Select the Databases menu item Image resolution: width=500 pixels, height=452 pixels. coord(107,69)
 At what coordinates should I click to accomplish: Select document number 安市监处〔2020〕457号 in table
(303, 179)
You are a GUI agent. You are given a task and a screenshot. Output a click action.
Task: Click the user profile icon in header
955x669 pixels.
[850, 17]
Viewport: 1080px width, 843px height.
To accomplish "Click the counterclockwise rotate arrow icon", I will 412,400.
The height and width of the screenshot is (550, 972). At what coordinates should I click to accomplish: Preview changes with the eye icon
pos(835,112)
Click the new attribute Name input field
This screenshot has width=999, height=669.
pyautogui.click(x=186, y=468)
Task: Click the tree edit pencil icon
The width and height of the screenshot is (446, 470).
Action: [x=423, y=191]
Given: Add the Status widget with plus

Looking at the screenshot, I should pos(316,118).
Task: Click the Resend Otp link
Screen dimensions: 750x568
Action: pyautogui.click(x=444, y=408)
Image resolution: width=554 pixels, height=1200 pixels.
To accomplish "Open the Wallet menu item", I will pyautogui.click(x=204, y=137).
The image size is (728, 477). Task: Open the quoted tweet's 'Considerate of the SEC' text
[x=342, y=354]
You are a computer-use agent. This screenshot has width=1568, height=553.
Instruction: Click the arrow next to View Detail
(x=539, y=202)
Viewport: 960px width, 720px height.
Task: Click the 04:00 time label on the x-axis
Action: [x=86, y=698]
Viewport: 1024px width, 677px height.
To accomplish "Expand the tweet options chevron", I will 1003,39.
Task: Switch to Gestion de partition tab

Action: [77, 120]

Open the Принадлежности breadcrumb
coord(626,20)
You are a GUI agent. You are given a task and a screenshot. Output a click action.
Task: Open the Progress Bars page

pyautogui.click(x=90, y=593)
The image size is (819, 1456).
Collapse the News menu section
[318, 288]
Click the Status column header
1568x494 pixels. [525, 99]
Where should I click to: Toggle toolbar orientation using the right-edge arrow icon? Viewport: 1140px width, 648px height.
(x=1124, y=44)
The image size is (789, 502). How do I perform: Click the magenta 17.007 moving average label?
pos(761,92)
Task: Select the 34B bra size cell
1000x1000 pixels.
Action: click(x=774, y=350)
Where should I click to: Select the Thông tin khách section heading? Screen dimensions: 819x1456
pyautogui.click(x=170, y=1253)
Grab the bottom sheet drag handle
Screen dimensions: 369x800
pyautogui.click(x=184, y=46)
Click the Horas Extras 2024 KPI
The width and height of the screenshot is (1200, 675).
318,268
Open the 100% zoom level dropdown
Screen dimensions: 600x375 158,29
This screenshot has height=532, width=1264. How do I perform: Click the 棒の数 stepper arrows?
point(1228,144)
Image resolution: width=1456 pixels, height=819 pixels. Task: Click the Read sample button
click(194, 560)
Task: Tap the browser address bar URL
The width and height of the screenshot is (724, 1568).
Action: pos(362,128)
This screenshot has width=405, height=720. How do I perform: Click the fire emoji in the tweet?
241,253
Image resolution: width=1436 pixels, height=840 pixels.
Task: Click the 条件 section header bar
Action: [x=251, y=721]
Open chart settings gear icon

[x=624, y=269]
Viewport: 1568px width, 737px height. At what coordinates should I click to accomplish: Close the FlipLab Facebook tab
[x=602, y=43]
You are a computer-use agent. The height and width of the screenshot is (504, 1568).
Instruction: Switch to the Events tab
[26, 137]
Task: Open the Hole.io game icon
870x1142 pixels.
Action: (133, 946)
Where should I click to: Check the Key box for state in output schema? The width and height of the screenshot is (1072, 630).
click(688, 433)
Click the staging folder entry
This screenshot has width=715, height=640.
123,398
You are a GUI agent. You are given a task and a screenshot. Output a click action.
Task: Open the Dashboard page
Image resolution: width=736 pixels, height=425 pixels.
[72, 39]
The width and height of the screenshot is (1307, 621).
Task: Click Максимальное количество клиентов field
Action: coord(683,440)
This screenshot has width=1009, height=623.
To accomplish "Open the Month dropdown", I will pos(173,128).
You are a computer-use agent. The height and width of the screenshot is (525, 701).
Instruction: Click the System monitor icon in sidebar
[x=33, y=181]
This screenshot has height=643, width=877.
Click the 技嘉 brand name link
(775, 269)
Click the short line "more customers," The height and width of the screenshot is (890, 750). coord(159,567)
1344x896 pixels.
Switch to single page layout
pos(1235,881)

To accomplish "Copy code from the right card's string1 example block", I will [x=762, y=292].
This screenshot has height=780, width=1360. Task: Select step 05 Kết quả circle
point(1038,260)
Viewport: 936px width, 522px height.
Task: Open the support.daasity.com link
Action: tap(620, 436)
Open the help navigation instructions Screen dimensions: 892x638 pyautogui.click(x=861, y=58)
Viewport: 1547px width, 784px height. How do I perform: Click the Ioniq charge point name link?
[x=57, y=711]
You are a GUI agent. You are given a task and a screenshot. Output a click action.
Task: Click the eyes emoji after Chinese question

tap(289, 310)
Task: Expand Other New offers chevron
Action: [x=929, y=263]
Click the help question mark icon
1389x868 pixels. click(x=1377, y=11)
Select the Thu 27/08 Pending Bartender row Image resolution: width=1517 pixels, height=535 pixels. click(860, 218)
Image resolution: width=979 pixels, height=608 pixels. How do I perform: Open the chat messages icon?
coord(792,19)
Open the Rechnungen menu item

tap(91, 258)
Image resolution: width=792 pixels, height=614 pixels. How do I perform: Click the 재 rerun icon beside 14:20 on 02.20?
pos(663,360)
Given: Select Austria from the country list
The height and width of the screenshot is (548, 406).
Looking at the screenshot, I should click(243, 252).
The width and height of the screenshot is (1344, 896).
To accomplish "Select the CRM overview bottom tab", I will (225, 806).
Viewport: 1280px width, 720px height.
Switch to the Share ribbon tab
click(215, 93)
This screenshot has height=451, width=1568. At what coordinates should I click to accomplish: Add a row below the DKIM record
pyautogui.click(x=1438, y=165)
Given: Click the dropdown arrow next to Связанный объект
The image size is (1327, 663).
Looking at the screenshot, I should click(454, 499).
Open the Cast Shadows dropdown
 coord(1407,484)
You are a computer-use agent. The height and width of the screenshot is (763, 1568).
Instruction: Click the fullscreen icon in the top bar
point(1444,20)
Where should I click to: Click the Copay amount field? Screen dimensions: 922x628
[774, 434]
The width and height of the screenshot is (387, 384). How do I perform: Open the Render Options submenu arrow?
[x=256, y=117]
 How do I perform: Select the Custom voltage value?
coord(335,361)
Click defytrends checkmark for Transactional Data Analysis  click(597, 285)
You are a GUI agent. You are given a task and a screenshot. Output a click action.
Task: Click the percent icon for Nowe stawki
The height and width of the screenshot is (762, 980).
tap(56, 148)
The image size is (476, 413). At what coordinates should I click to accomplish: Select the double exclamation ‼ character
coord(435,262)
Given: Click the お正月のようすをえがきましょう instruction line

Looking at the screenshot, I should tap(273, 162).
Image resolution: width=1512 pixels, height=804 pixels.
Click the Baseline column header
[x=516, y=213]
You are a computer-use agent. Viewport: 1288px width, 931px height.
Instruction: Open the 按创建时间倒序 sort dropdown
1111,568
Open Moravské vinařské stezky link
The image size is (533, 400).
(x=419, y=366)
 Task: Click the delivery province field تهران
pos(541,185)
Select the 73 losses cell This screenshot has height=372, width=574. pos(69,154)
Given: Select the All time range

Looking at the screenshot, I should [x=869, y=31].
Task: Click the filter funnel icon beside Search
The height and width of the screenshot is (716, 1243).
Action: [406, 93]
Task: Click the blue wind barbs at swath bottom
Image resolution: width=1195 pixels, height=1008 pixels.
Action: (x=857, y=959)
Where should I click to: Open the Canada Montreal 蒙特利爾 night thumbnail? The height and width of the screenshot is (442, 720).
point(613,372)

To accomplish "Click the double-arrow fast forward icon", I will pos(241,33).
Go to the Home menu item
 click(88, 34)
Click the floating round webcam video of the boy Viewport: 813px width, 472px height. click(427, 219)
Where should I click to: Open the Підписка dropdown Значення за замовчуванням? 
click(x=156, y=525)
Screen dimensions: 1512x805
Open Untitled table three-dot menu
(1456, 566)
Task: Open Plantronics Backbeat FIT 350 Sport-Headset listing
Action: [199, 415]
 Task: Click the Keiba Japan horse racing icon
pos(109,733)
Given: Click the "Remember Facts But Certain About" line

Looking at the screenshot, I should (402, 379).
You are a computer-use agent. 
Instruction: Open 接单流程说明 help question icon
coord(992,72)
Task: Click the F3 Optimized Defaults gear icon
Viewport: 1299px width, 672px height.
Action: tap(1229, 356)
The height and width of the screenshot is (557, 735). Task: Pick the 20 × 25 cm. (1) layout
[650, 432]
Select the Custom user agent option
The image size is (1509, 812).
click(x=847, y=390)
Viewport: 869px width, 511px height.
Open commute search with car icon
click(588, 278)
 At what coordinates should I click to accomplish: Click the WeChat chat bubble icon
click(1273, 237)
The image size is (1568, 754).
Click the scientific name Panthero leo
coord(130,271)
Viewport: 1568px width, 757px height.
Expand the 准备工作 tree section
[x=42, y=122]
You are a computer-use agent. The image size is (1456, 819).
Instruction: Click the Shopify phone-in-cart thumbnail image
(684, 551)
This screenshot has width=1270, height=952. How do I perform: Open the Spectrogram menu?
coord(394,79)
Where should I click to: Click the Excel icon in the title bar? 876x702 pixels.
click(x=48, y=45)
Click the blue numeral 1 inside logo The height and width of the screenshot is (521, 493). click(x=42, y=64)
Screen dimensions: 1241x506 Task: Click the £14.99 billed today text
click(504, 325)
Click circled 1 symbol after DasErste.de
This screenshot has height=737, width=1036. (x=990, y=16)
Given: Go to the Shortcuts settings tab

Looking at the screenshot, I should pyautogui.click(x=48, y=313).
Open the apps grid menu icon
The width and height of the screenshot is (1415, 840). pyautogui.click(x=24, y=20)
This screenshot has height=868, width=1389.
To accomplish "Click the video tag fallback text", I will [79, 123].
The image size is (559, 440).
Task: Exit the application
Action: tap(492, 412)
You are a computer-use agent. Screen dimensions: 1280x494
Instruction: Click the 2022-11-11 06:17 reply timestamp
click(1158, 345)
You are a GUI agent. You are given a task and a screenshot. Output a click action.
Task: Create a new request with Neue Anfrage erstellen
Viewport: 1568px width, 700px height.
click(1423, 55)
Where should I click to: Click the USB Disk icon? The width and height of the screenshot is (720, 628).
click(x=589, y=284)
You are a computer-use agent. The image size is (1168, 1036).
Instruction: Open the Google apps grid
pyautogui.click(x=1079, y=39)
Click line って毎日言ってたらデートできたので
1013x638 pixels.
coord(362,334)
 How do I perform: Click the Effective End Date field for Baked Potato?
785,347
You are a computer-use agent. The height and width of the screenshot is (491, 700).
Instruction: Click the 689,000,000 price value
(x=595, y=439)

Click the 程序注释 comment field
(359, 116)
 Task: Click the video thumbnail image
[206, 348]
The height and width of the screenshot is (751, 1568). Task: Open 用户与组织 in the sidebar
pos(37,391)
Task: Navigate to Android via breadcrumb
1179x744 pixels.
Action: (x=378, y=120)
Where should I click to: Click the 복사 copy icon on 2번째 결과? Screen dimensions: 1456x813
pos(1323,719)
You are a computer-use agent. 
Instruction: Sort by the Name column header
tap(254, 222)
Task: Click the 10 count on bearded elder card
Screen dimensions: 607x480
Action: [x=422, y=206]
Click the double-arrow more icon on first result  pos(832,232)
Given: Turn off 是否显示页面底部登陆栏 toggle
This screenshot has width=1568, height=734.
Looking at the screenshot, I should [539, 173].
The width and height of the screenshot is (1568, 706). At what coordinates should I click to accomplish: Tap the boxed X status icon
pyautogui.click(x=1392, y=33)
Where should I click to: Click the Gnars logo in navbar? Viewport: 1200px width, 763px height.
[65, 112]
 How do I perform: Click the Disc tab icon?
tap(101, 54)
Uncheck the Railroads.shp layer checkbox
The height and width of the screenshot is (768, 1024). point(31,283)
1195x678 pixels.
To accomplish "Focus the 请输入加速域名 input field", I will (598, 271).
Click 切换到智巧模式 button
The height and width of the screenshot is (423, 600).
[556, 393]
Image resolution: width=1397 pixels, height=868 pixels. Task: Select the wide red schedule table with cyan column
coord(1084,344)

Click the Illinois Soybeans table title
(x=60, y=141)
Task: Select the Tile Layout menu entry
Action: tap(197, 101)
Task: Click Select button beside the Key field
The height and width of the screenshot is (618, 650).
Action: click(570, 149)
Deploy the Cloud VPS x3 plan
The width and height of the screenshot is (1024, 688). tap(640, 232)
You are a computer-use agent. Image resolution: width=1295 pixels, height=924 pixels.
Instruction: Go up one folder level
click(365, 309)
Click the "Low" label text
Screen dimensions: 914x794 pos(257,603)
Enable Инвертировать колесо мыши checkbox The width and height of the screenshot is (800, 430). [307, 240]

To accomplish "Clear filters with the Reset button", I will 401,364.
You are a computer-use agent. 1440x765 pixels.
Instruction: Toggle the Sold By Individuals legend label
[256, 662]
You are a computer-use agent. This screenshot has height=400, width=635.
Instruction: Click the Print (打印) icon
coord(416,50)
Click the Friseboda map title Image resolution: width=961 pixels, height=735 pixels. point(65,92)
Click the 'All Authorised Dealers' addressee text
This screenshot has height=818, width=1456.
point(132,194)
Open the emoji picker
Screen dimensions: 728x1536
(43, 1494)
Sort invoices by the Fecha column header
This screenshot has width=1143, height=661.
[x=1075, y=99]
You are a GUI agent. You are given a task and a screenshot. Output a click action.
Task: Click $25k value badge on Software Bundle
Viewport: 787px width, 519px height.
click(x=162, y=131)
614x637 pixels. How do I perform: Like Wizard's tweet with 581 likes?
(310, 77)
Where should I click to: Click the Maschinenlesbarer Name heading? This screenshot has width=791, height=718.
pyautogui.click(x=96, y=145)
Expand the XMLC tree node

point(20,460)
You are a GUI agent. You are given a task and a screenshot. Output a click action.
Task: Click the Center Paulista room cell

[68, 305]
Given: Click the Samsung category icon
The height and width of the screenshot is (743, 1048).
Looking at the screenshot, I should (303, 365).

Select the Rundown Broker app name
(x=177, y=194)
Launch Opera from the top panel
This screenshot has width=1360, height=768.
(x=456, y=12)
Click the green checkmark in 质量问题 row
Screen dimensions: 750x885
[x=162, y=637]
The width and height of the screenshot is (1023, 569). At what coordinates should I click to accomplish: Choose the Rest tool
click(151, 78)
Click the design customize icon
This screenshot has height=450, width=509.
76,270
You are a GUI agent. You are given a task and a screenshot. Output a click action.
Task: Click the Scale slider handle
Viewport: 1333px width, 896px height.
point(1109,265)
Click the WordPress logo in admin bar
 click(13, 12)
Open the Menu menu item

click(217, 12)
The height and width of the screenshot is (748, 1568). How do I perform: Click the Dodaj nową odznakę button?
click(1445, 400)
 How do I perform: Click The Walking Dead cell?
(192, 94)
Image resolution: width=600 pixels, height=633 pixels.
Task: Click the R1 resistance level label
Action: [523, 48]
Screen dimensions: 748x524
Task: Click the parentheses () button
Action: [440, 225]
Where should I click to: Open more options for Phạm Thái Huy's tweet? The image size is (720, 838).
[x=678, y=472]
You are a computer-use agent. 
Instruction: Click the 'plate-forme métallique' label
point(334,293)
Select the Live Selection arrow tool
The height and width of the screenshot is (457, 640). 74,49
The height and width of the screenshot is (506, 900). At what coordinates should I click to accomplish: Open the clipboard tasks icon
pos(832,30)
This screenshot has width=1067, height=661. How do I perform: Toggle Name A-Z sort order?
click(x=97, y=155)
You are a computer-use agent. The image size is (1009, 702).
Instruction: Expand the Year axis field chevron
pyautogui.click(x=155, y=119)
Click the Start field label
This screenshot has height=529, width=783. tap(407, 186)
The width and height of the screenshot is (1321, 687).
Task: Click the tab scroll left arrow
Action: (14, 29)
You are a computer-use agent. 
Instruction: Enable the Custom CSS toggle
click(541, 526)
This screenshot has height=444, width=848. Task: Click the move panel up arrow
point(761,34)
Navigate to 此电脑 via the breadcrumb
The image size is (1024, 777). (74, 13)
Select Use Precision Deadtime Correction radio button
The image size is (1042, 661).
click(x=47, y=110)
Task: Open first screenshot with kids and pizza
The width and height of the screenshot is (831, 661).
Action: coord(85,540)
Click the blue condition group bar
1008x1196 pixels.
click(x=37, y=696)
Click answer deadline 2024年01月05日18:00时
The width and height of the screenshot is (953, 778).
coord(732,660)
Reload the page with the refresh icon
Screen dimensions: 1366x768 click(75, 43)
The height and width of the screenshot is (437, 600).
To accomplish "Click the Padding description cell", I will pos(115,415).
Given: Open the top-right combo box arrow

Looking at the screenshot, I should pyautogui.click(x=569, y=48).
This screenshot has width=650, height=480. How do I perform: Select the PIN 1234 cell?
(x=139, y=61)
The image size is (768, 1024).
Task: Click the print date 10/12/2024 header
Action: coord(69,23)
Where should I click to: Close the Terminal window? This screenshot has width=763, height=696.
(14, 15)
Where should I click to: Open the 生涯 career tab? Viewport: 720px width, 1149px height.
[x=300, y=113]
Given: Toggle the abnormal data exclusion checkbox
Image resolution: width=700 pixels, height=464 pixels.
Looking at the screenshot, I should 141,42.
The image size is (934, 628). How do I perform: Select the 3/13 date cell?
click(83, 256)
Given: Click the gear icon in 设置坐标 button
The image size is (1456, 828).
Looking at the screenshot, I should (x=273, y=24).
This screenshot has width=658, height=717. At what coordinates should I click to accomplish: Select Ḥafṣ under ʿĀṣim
━━━━━━━━━━━━━━━━━━━━━━━━━━━━━━
_PROMPT_
Find every line above that includes the word "blue" and report only how many there are.

_ANSWER BELOW_
3